* _Material to process_:
══════

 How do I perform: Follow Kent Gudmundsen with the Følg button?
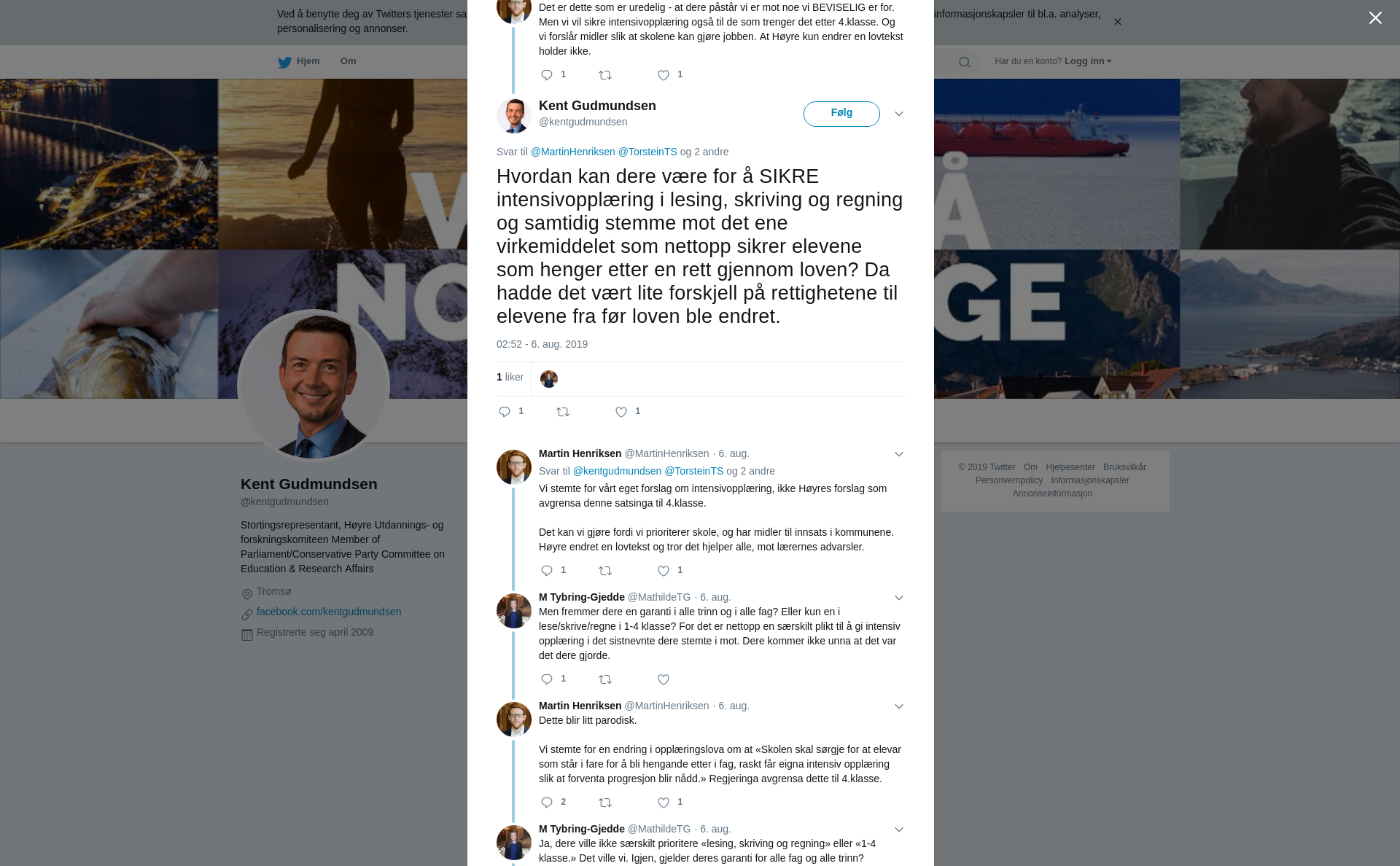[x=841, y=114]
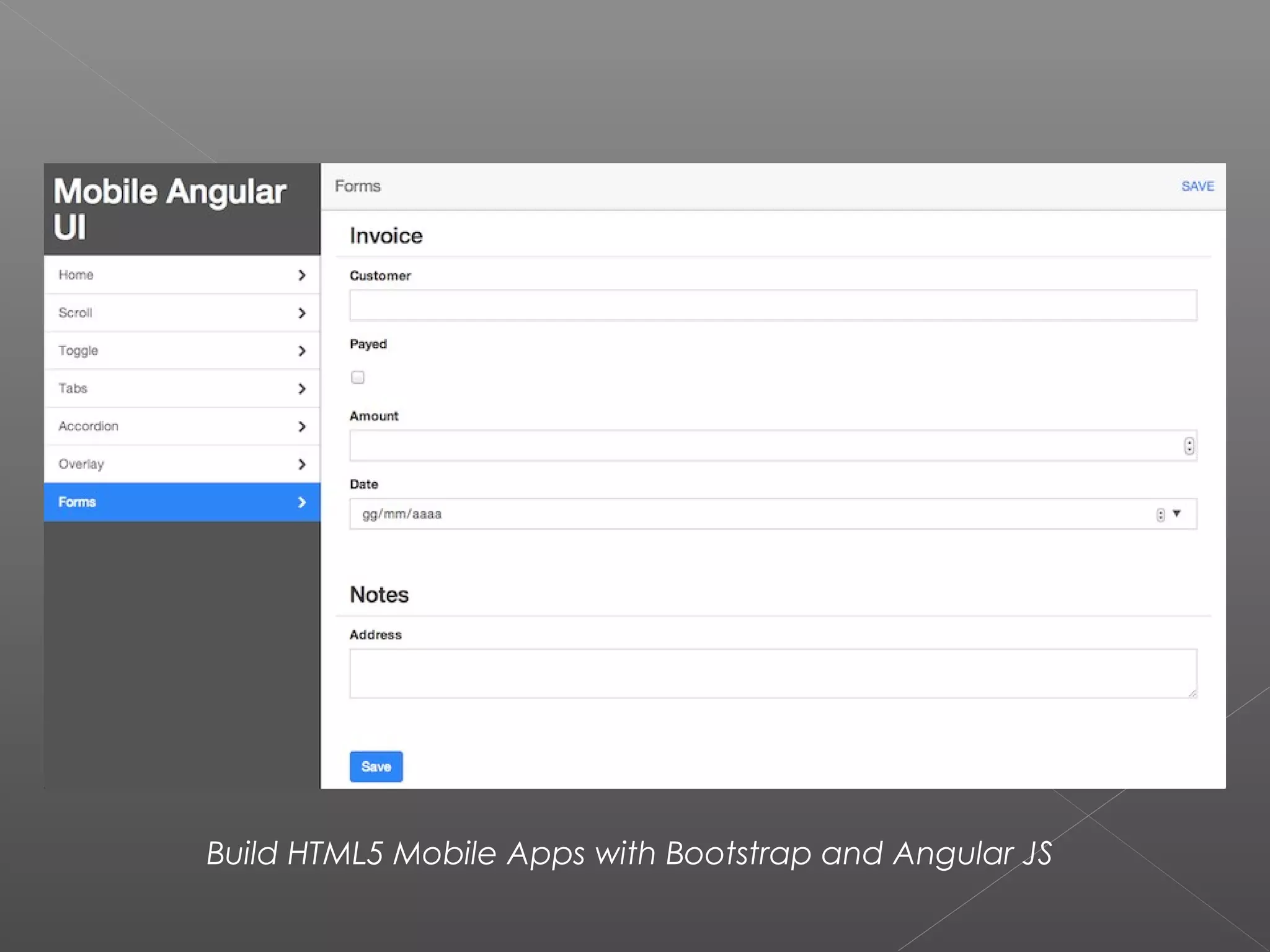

══════

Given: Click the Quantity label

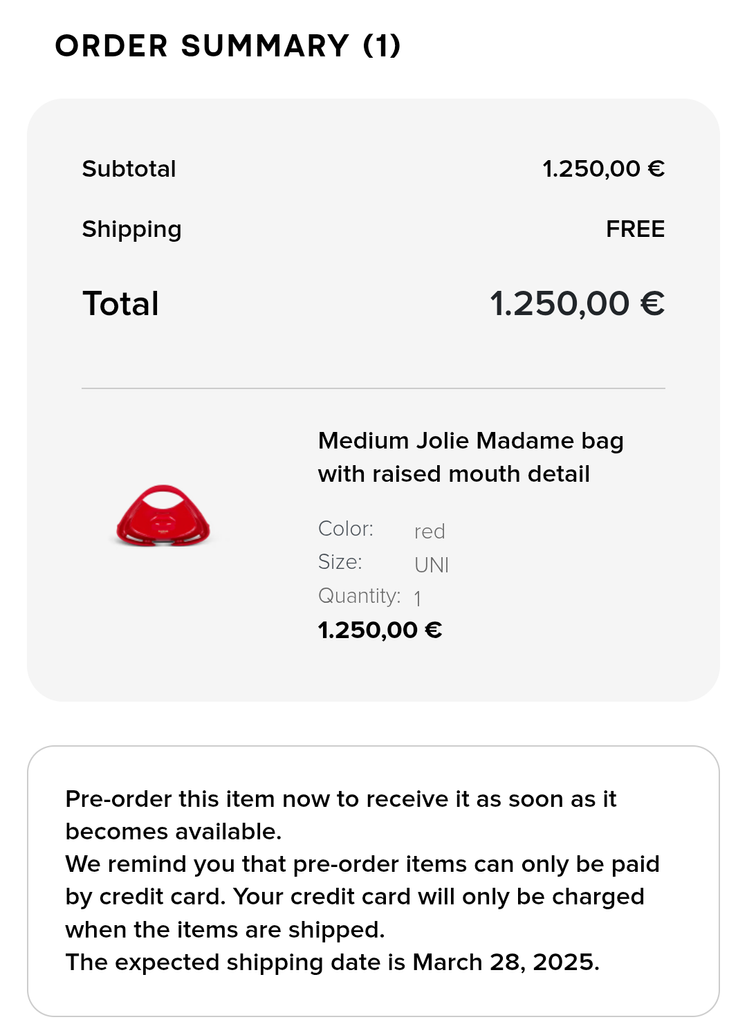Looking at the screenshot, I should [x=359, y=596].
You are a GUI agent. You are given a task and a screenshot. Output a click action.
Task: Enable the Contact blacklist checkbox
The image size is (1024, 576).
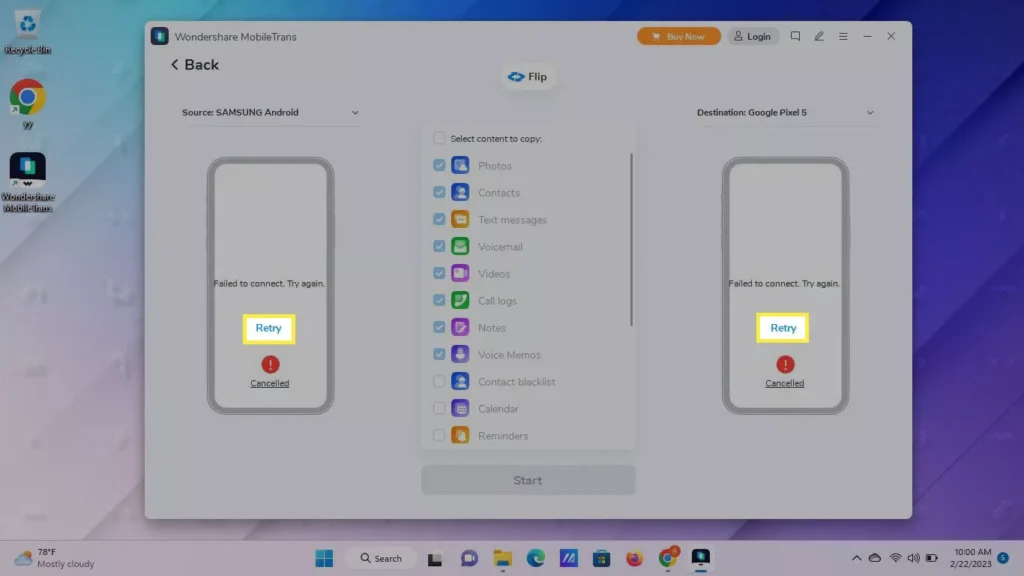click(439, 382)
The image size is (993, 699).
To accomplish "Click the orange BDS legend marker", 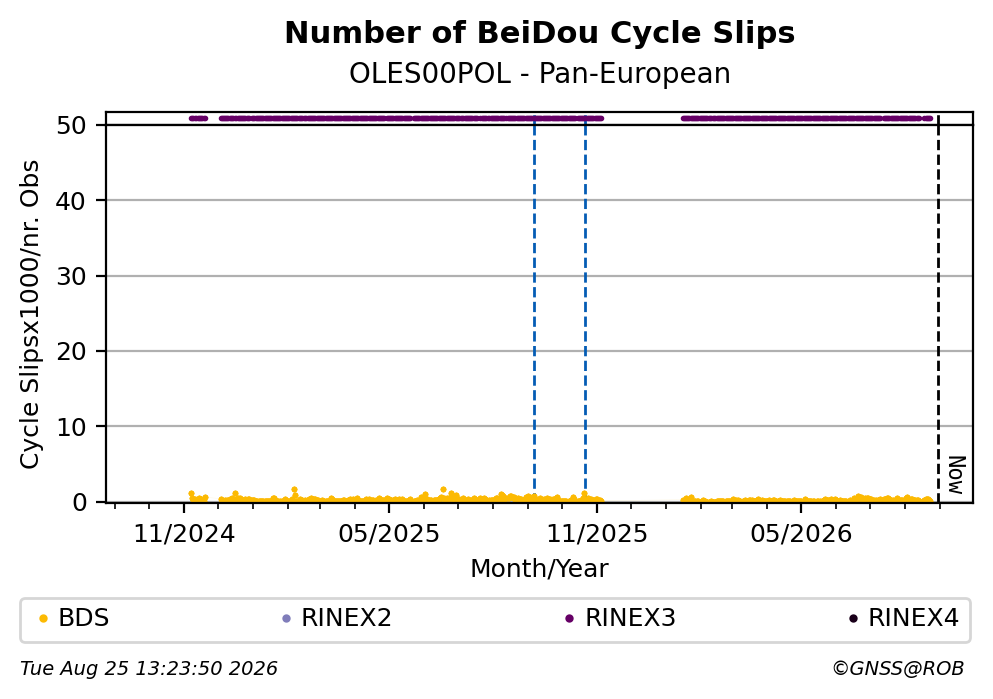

══════

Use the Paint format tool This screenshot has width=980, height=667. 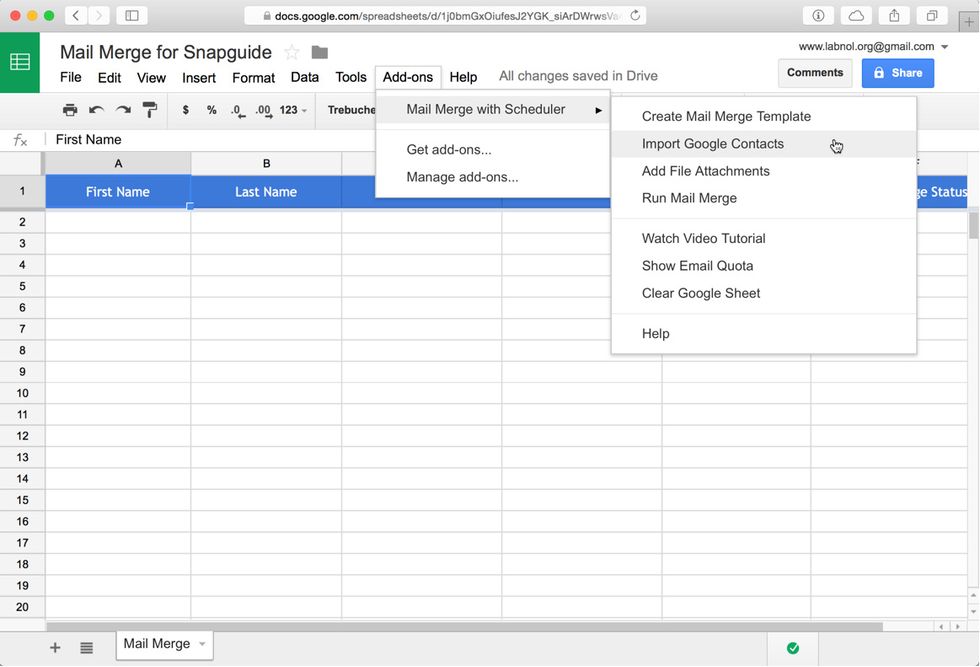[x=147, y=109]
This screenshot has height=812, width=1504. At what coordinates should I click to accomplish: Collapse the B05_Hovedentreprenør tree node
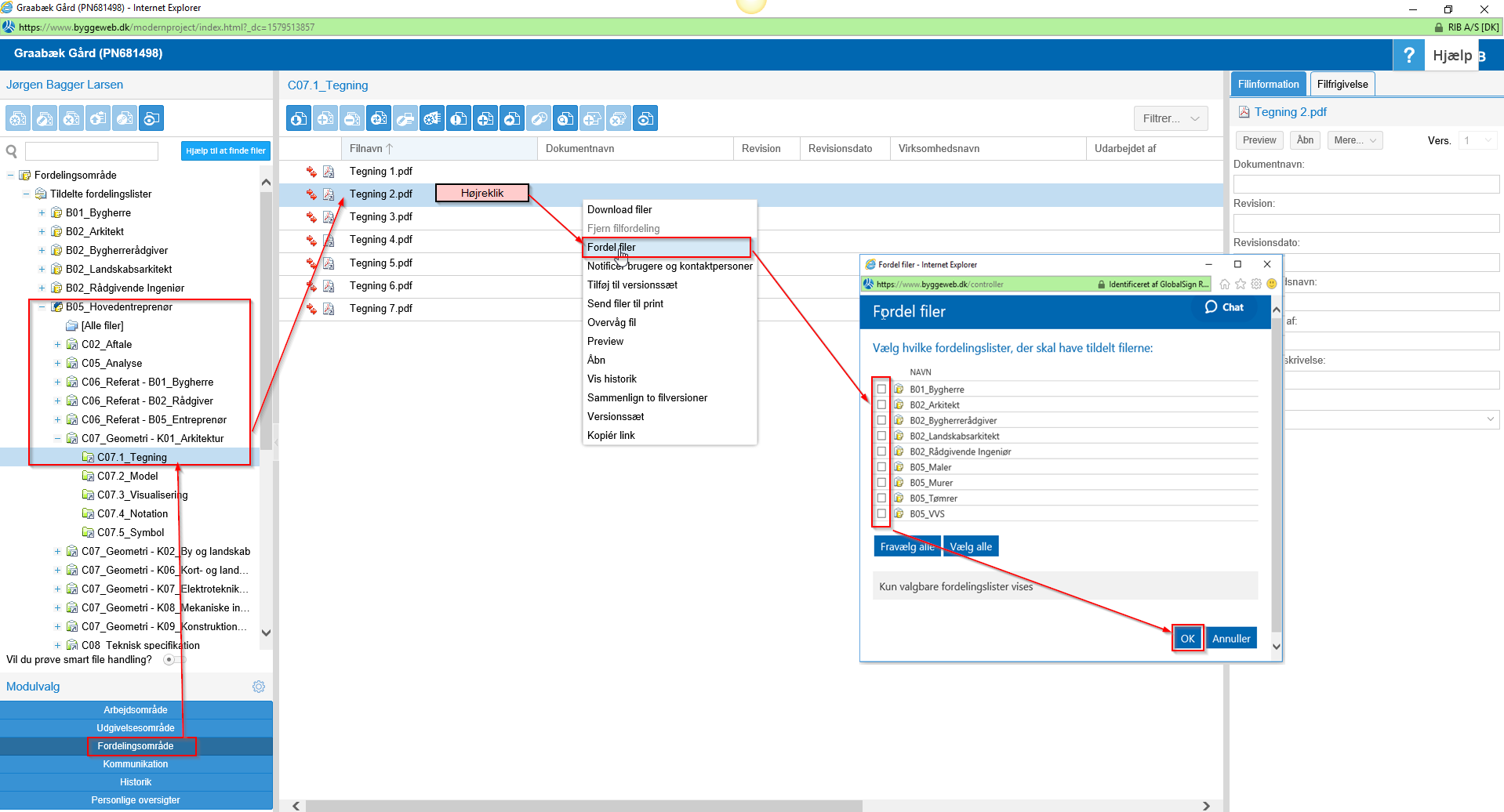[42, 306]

══════

* _Exercise description_:
Reproduce everything in the listing from the line containing "You are a GUI" down to the line containing "the orange BDS", including both of those lines. Leave the pictures out.

* _Response for this exercise_:
You are a GUI agent. You are given a task and a screenshot. Output a click action.
Task: Enable the Contact blacklist checkbox
The image size is (1024, 576).
click(439, 382)
The image size is (993, 699).
To accomplish "Click the orange BDS legend marker", 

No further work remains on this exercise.